Bible in Brief by Rev Andy Roland (Filament Publishing, £9.99). The author, a retired vicar, intends his book to offer a straightforward way of exploring the Bible by reading a chapter a day and responding to the questions that follow. It is intended as a personal journal of spiritual reading, and for each week of reading there is a blank page under the heading “Read, Reflect, Respond, Record”. Roland suggests that such a programme is best achieved within a regular prayer/study group, where a meal is shared along with scriptural reading, discussion and prayer.

A Gathering of Larks by Abigail Carroll (Eerdmans, £10.99). Carroll, a published poet in America, has written a series of 40 letters to St Francis “from a modern-day pilgrim”. In a mixture of prose and poetry, they move from references on contemporary political disasters to lively meditations on St Francis’s own life, focusing on his poverty, his simplicity and his overwhelming desire to imitate Christ. Attractively produced and illustrated with reproductions from John James Audubon’s Birds of America, the book includes a reader’s guide at the end as well as discussion questions and exercises for spiritual growth.
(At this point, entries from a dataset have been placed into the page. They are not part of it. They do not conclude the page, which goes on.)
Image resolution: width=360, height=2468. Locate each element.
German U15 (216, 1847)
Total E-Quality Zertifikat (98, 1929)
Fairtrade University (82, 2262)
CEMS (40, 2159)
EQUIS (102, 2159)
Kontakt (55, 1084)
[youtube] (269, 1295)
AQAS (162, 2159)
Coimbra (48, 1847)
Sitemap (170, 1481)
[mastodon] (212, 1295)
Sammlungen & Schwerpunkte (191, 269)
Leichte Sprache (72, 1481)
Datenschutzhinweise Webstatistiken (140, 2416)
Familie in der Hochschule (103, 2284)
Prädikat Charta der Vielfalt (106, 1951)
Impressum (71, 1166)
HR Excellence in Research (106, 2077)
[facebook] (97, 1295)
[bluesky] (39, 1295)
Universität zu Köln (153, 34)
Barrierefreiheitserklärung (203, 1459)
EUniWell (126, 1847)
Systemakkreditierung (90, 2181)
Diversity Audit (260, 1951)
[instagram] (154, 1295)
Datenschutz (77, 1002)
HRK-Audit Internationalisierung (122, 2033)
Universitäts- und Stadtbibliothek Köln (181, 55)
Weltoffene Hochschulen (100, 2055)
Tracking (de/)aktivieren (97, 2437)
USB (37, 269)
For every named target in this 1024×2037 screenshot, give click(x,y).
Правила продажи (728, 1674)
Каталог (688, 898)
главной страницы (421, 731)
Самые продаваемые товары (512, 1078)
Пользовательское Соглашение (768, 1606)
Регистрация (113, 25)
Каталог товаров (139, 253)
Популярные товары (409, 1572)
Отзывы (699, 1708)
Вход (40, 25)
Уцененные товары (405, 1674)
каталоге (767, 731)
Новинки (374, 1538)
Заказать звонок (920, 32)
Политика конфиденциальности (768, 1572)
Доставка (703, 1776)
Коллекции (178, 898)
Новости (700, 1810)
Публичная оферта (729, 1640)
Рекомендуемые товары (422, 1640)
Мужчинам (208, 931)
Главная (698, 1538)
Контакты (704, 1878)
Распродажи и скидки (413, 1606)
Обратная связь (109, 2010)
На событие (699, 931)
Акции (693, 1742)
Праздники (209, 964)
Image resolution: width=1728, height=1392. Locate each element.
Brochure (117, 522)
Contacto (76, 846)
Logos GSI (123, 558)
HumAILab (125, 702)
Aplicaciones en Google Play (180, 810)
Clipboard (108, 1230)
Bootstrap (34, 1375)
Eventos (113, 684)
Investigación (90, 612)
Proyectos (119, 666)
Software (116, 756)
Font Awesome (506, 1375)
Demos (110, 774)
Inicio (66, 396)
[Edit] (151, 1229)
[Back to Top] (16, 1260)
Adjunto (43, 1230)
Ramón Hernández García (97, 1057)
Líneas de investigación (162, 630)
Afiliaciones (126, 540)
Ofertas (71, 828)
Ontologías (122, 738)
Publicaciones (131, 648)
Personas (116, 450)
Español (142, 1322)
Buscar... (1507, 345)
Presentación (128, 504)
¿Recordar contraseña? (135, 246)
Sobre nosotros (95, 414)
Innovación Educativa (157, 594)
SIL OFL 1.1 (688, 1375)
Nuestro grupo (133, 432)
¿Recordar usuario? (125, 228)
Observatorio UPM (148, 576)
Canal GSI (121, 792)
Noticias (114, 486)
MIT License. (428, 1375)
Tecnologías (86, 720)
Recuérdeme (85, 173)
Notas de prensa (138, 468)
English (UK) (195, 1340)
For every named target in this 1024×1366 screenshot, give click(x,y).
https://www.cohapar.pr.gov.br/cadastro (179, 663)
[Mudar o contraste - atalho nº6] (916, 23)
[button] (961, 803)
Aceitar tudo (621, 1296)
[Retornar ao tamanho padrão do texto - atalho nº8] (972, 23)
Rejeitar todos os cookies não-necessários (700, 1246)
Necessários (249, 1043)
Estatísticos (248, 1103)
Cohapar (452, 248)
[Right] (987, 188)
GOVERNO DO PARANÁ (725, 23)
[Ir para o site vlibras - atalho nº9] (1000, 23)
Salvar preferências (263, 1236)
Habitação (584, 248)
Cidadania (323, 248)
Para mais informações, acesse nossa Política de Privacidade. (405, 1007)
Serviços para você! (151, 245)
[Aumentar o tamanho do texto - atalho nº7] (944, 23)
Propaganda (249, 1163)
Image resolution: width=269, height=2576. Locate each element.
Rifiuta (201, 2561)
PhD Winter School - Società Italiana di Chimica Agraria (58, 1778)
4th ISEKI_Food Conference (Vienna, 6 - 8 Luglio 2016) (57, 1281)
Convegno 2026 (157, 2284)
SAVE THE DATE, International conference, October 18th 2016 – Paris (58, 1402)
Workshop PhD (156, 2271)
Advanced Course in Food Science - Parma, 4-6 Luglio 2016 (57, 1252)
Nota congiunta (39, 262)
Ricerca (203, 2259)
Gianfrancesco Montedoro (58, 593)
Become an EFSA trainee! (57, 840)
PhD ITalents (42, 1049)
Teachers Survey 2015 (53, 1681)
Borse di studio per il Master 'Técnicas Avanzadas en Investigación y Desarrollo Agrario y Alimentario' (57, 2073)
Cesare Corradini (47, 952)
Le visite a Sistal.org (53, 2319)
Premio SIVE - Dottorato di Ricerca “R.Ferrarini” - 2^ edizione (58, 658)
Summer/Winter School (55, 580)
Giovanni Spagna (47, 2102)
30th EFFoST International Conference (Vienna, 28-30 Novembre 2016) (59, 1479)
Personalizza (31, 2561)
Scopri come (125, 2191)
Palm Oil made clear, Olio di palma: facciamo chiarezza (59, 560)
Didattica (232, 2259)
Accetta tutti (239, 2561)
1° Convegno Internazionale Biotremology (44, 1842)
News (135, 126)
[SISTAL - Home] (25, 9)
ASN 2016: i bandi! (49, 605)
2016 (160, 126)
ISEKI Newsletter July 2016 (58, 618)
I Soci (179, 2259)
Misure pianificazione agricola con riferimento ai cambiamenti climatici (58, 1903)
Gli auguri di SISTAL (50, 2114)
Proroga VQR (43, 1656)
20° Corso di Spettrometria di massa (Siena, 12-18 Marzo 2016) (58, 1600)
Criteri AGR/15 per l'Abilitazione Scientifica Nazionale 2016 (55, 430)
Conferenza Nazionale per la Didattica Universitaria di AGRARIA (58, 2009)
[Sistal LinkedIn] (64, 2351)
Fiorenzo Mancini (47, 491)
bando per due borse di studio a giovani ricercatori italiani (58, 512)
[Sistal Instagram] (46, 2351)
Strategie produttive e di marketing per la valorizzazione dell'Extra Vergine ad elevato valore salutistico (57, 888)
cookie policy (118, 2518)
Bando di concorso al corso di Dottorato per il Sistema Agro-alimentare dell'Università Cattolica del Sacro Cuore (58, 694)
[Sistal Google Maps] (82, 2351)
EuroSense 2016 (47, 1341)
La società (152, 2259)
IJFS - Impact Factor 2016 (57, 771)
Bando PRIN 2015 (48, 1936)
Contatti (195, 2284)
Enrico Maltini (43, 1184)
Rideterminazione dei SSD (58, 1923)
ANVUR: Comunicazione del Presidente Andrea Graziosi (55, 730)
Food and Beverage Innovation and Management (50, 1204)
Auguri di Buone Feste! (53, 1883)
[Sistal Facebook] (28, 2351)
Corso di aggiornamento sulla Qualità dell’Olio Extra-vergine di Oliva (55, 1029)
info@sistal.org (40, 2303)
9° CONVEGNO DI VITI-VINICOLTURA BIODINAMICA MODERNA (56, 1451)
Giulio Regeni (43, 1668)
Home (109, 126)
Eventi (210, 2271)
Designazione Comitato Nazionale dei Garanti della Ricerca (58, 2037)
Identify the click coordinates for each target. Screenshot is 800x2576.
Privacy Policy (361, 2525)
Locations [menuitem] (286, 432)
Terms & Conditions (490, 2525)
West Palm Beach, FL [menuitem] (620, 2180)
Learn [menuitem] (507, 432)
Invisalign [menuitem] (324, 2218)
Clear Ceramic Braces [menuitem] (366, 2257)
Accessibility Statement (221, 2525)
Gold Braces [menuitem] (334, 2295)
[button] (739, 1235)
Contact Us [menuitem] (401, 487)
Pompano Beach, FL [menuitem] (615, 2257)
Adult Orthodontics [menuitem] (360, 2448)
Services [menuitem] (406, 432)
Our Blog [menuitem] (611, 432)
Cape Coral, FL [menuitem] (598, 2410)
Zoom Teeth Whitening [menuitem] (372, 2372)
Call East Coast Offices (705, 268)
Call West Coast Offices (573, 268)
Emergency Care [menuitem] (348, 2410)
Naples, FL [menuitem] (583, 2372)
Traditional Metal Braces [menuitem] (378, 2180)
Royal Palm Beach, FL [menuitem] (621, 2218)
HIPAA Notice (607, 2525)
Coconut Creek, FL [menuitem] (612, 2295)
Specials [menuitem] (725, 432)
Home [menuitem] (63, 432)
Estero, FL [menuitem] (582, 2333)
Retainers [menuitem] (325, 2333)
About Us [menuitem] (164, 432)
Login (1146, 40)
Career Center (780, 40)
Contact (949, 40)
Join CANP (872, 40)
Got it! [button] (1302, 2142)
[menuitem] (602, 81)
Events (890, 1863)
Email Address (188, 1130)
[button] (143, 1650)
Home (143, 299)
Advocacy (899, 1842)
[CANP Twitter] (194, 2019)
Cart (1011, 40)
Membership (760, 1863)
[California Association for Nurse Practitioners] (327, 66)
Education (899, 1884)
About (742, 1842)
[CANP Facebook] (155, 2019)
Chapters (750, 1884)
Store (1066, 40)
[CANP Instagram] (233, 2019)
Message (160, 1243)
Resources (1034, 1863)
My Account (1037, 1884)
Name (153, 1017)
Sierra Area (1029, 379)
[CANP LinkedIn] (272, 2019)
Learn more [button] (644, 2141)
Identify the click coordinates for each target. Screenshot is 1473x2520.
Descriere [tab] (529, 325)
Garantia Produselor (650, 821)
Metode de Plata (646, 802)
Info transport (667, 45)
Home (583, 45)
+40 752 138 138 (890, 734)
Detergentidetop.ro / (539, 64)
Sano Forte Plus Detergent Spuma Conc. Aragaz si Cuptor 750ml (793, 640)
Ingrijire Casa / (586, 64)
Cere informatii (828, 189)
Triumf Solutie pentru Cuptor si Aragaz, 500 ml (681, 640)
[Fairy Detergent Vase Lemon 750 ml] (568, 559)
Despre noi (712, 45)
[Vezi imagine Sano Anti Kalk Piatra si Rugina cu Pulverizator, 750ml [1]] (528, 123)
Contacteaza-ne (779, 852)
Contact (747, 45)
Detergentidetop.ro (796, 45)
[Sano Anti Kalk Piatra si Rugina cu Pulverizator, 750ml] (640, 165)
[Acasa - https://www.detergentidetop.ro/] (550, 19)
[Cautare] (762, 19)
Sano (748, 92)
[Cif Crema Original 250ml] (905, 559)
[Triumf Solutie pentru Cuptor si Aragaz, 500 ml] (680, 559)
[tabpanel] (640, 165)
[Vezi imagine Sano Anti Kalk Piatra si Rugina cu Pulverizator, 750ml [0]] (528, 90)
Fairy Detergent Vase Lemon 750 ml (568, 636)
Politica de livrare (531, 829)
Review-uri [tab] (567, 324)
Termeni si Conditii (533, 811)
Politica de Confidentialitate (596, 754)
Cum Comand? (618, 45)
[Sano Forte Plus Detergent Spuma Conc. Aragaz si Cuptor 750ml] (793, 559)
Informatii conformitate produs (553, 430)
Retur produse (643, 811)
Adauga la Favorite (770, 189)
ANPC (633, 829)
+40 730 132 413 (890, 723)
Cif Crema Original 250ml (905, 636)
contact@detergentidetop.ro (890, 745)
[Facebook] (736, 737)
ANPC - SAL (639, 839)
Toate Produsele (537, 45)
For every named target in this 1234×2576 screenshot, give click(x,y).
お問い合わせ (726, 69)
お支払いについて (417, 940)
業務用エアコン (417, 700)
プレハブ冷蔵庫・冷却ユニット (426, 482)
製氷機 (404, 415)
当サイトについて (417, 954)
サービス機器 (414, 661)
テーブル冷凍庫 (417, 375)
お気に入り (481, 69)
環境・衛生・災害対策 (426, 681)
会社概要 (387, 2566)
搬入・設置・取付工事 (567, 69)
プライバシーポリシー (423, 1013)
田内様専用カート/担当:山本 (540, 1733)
Sermonettes at a Lay Communion Service by Gerald Anderson (Grosvenor House Publishing, £7.99). Anderson, a Catholic GP in Newport, South Wales, has selected a number of his “sermonettes” given at lay Communion services, to give readers a flavour of this type of liturgical assembly. As parishes in Britain are increasingly closing or merging, responsibility for such services will increasingly fall on the shoulders of active Catholics like Anderson. Informed by his own experiences as a layman and doctor, and written with humour and insight, the sermonettes are easy to read and include a spiritual “message” at the end of each chapter.

Proclaiming the Gospel in Art in Headingly: the Icons of Fr Michael Krychiwyskj (OBL Press, £12 including postage; email mark.c.wilson@ntlworld.com). This intriguing and beautifully adorned book details the wonderful icons that adorned the Parish of St Jeanne Jugan in Headingly, Leeds under the curatorship of Fr Michael Krychiwyskj. Sadly, Fr Michael died last year but this book is a worthy testament to him. Featuring a short history of the parish, the main body of the book details with the exquisite devotional artwork that Fr Michael collected, alongside suitable Bible quotations.